- Supplied records:
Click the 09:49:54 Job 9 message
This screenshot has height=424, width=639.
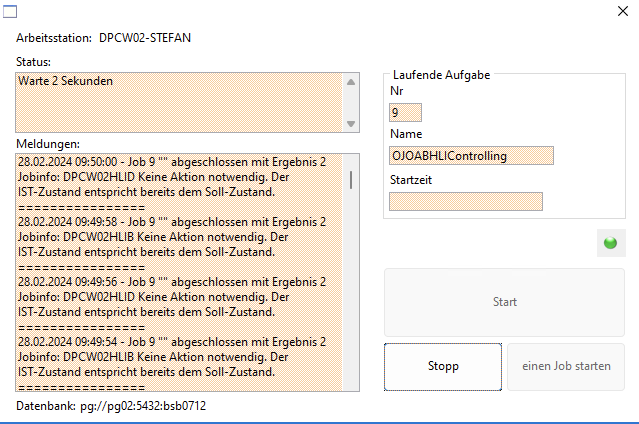pos(171,342)
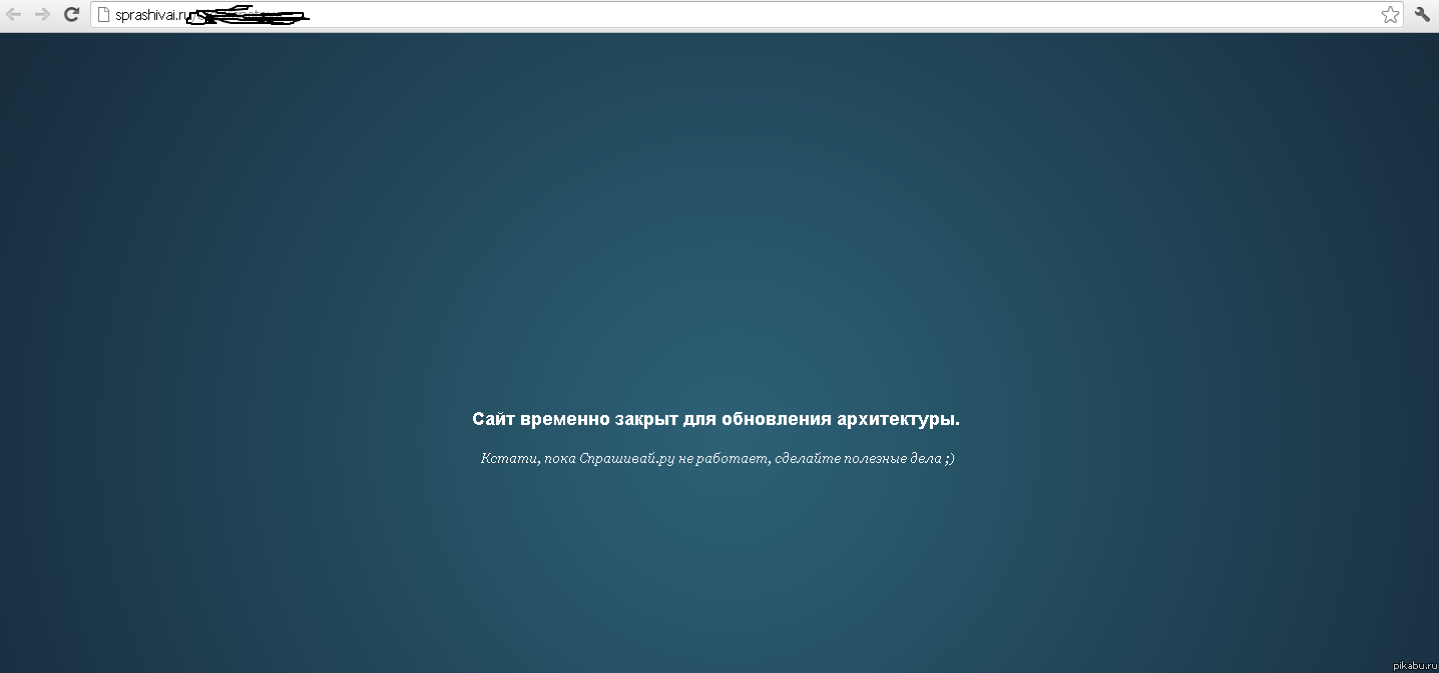This screenshot has width=1439, height=673.
Task: Open the wrench settings menu
Action: [x=1422, y=14]
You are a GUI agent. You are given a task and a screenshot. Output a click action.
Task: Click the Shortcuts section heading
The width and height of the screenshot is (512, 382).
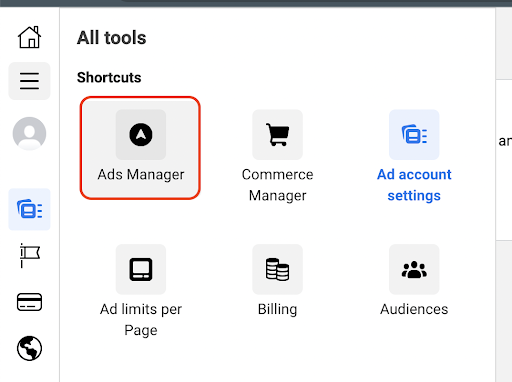pyautogui.click(x=109, y=78)
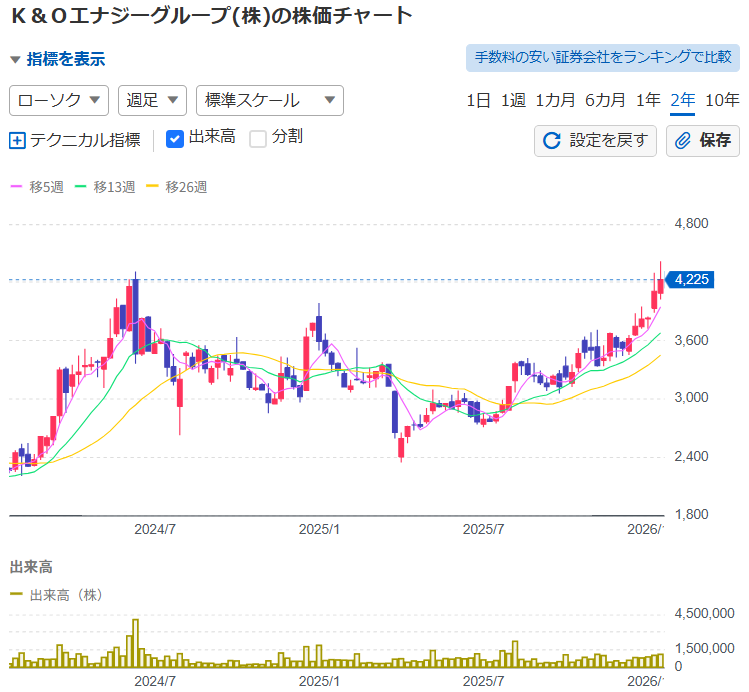This screenshot has width=749, height=692.
Task: Switch to the 1日 time range
Action: tap(478, 100)
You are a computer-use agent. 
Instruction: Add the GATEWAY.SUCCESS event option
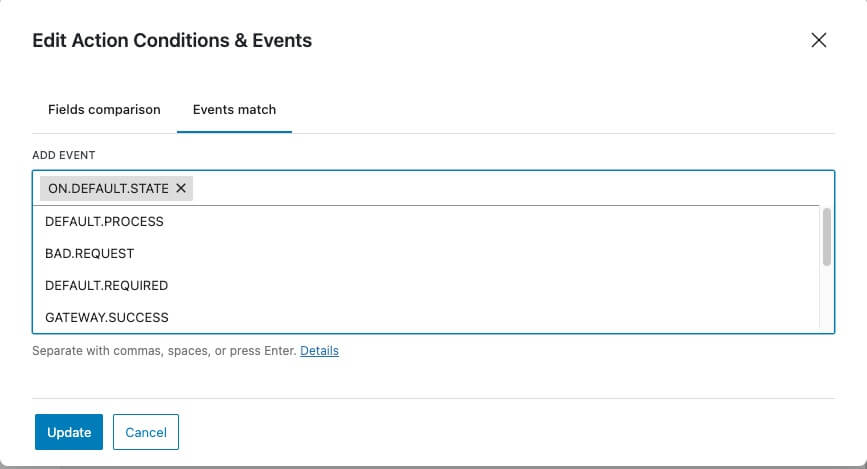tap(107, 317)

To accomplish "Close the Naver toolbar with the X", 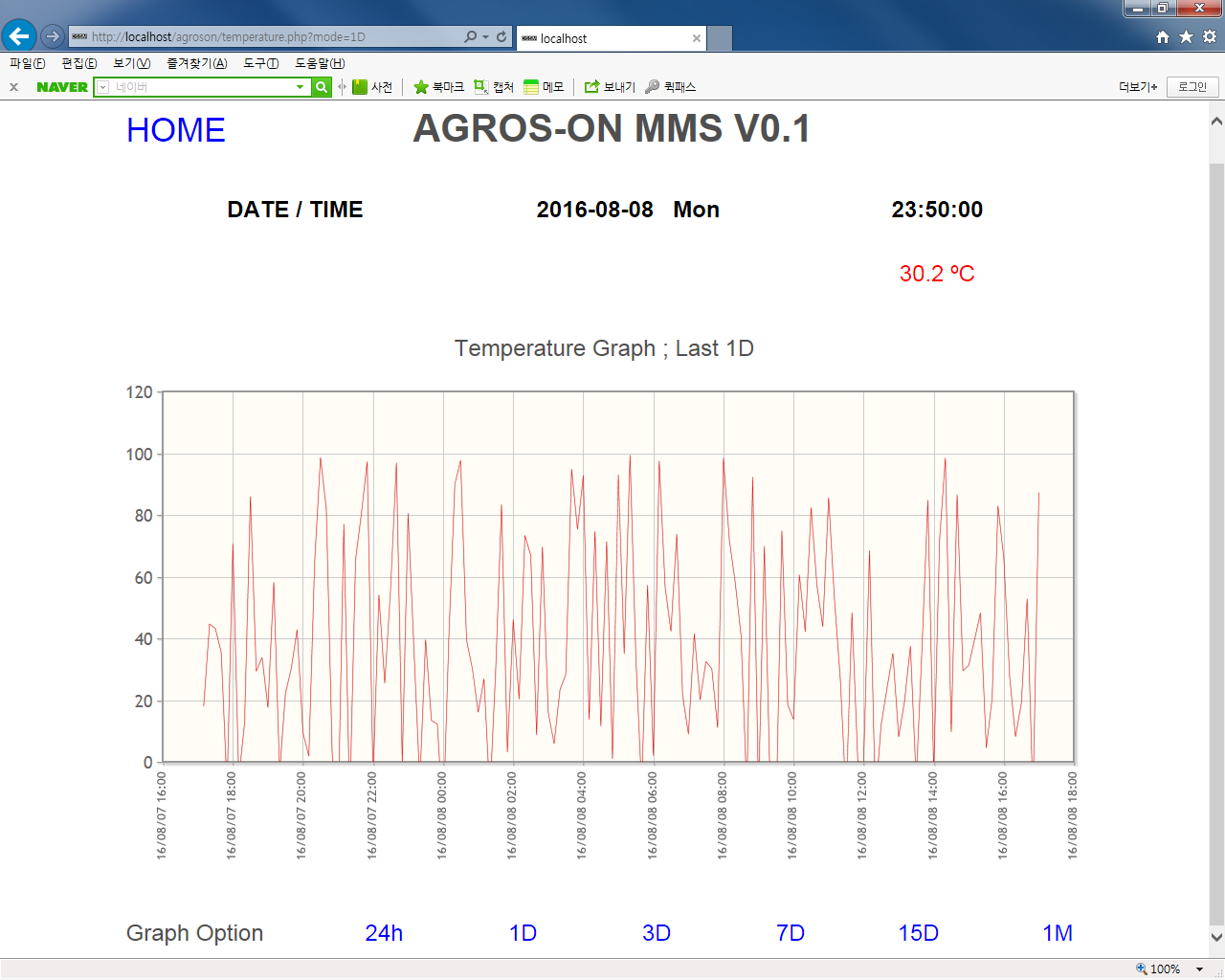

- Problem to solve:
Copy the whole listing above word for word but do not carry over the pictures.

- Answer to this problem:
Click the 09:49:54 Job 9 message
This screenshot has height=424, width=639.
pos(171,342)
This screenshot has width=1439, height=673.
Task: Open the wrench settings menu
Action: [x=1422, y=14]
You are a GUI agent. You are given a task and a screenshot. Output a click action.
Task: Click the Shortcuts section heading
The width and height of the screenshot is (512, 382).
pyautogui.click(x=109, y=78)
This screenshot has width=749, height=692.
Task: Switch to the 1日 time range
Action: tap(478, 100)
You are a computer-use agent. 
Instruction: Add the GATEWAY.SUCCESS event option
tap(107, 317)

To accomplish "Close the Naver toolbar with the X", 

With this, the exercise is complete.